O envolvimento da população no planeamento das cidades, integrando nos planos urbanos as várias visões e conceções das pessoas, inclusive das mais jovens, poderá permitir decisões mais inclusivas e sustentáveis. Perspetivas mais amplas e diversificadas poderão atribuir novos significados aos espaços e reinventá-los. Alimentar as redes tradicionais de vizinhança e entreajuda, caminhar, jogar, brincar, (re)descobrir os espaços, experienciar e (re)aprender a respirar a cidade poderá fortalecer a imunidade e as vivências humanas.
Resgatar as relações de proximidade e as ligações com as ruas dos nossos bairros – passeios, largos, praças, parques, jardins – na perspetiva da construção de uma cidade mais humanizada e participada, é existirmos e cuidarmos uns dos outros. Quando estabelecemos relações próximas de cooperação e construímos espaços coletivos de encontro e interação, estamos a ser protagonistas da nossa realidade e a contribuir para uma sociedade e vida mais saudáveis.

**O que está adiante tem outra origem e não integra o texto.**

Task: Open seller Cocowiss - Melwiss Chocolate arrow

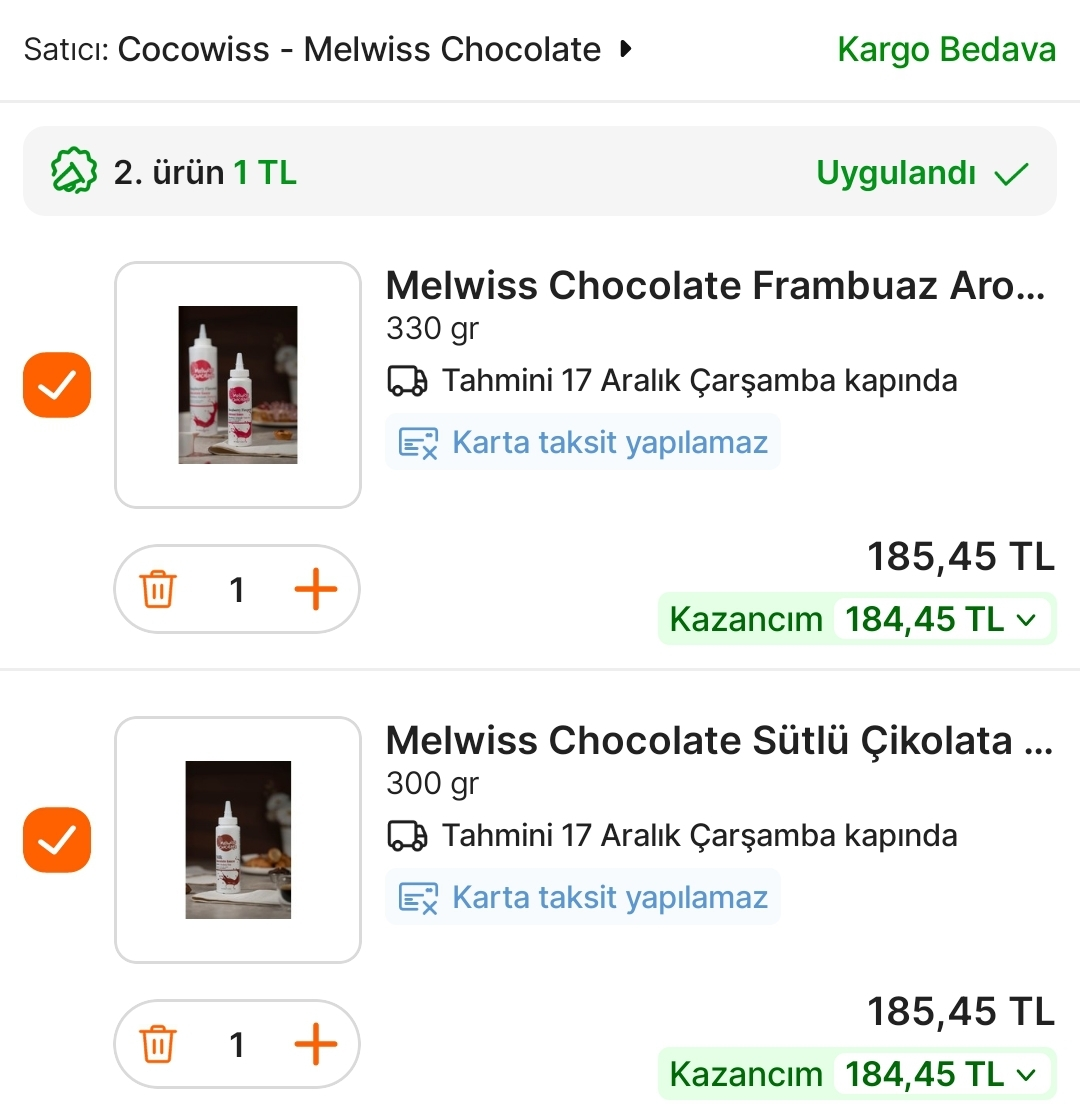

Em tempo de desafios e transições, mobilizar estratégias responsáveis com base em modelos mais solidários, democráticos e colaborativos é essencial para a construção de uma cidade mais livre, dinâmica, ecológica e socialmente justa. Conseguiremos juntos ultrapassar as adversidades desde que nos importemos uns com uns outros, que sintamos empatia e vivamos mais para fora do que para dentro. É, sobretudo, no exterior, nas ruas dos nossos bairros e das nossas cidades, que poderemos aprender o mundo e manifestar a nossa humanidade, o nosso civismo, (re)criando e sonhando um mundo melhor.